To help erase the stigma associated with talking about mental health, the Glendale Fire Department is showcasing its peer support program in place to help each other out in a time of need.
Considered one of the busiest fire departments in the U.S. that receives more than 44,000 calls each year, firefighters are exposed to countless challenging, often tragic situations. That breaks down to about 120 calls a day. Glendale officials say firefighters are at greater risk for depression, PTSD, and other mental health issues.
Thanks to a grant from Blue Cross Blue Shield of Arizona, the Glendale Fire Department has been able to create a unique peer support and counseling group to address the mental health challenges facing the industry.
This includes training 20 firefighters to recognize trauma and how to approach colleagues to urge them to seek support and an on-staff doctor who is available to meet with firefighters and their families if they need further support. About 20 percent of the Glendale Fire Department has met with the doctor to open up a conversation about mental health amongst the entire department.
Captain Ashley Losch said it was a tough subject to talk about, but it needed to be brought to the forefront.
“Firefighters are trained. It is ingrained in us that we are the fixers. We are the ones that when someone has a problem, you come to us. We find a solution,” said Captain Losch.
Considered the ones who run toward danger when others run away from it, Losch says they have a saying, “don’t be a dead-end, if someone comes to you with a problem, you need to have a solution.”

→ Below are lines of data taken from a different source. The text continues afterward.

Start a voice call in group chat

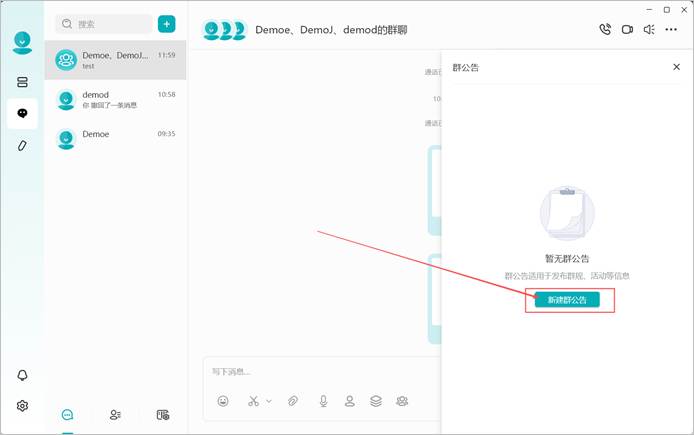[605, 29]
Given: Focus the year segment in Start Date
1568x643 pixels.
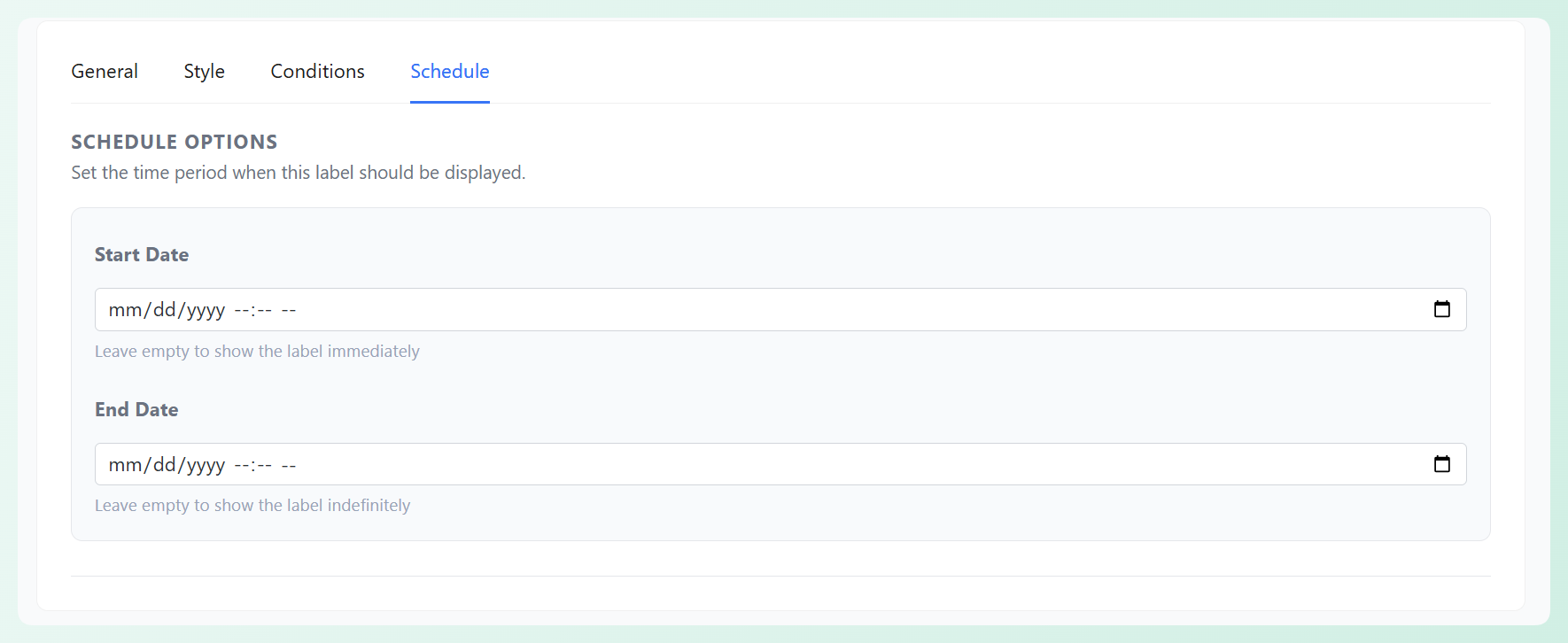Looking at the screenshot, I should coord(206,310).
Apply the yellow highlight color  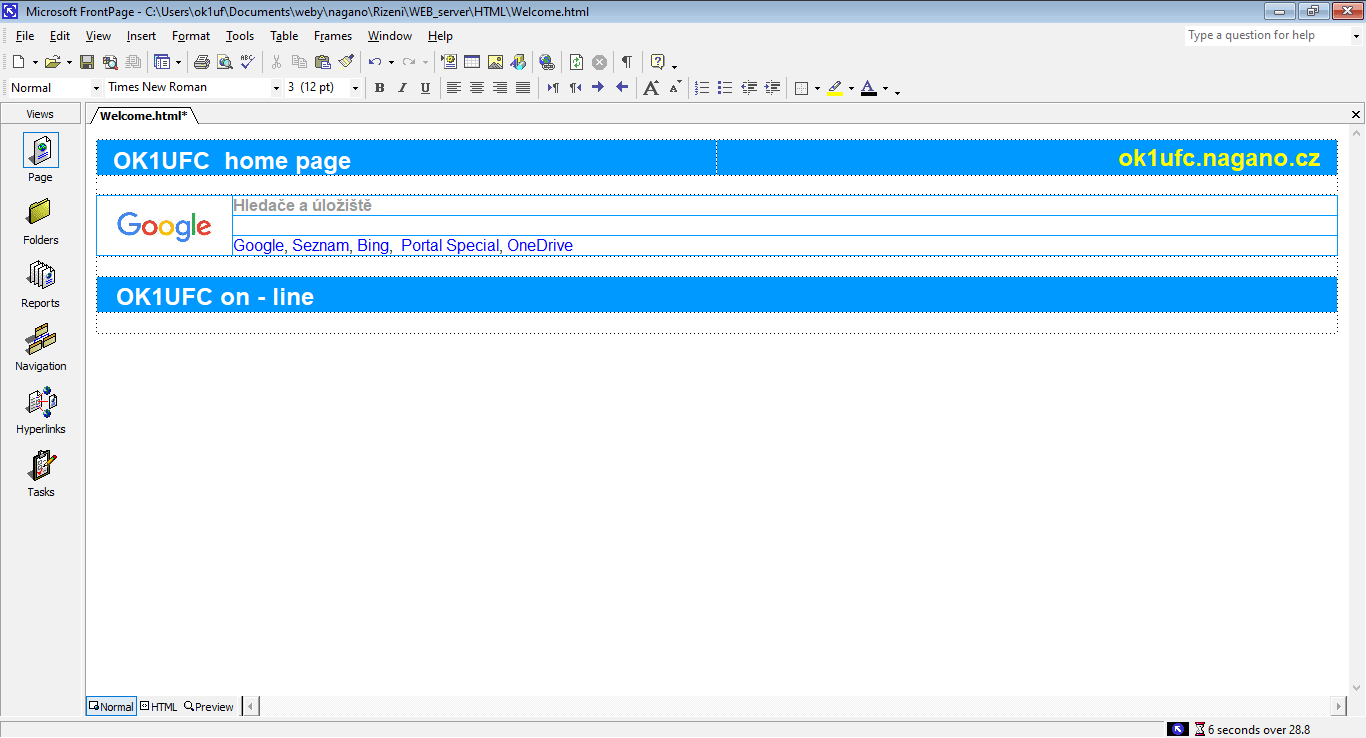click(835, 88)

Behind the brave front though, Losch said sometimes there could be growing unrest. The fire captain herself struggled with it, although she did not realize what she was going through actually had a name.
“It was like a light bulb went off for me. I’m sitting in this training and she’s saying, ‘have you ever had a call run through your head that you can’t rid of? Have you ever just played the horrible moment over and over? Well, that’s PTSD.’ I had no idea that’s what I was actually experiencing,” said Losch.
Some of the calls that haunted her included seeing deceased children during calls for help, and babies they were unable to save because it was too late.
“You don’t want to share these visions with anybody. You don’t them to have to see what you have seen. It is hard to talk about, so we withdraw. A little bit of you goes, am I just weak? Should I just suck it up?” said Losch.
She said her fellow firefighters were often hesitant to ask for help.
“There’s a stigma with it. We’re the heroes, I hate that word, but we’re supposed to come in and fix it, and when we’re not able to admit that we need to be fixed, and it becomes a problem.
Losch says she learned a valuable lesson through her training and personal experiences.
“You are not weak. It actually takes so much more strength to ask for help,” she added.
There is a 24-helpline available for firefighters who need support or are facing a crisis. Those firefighters who need help can call 844-525-FIRE (3473) or visit https://www.firestrong.org/
According to the Arizona Health Department, last year the state lost 1,400 citizens to suicide.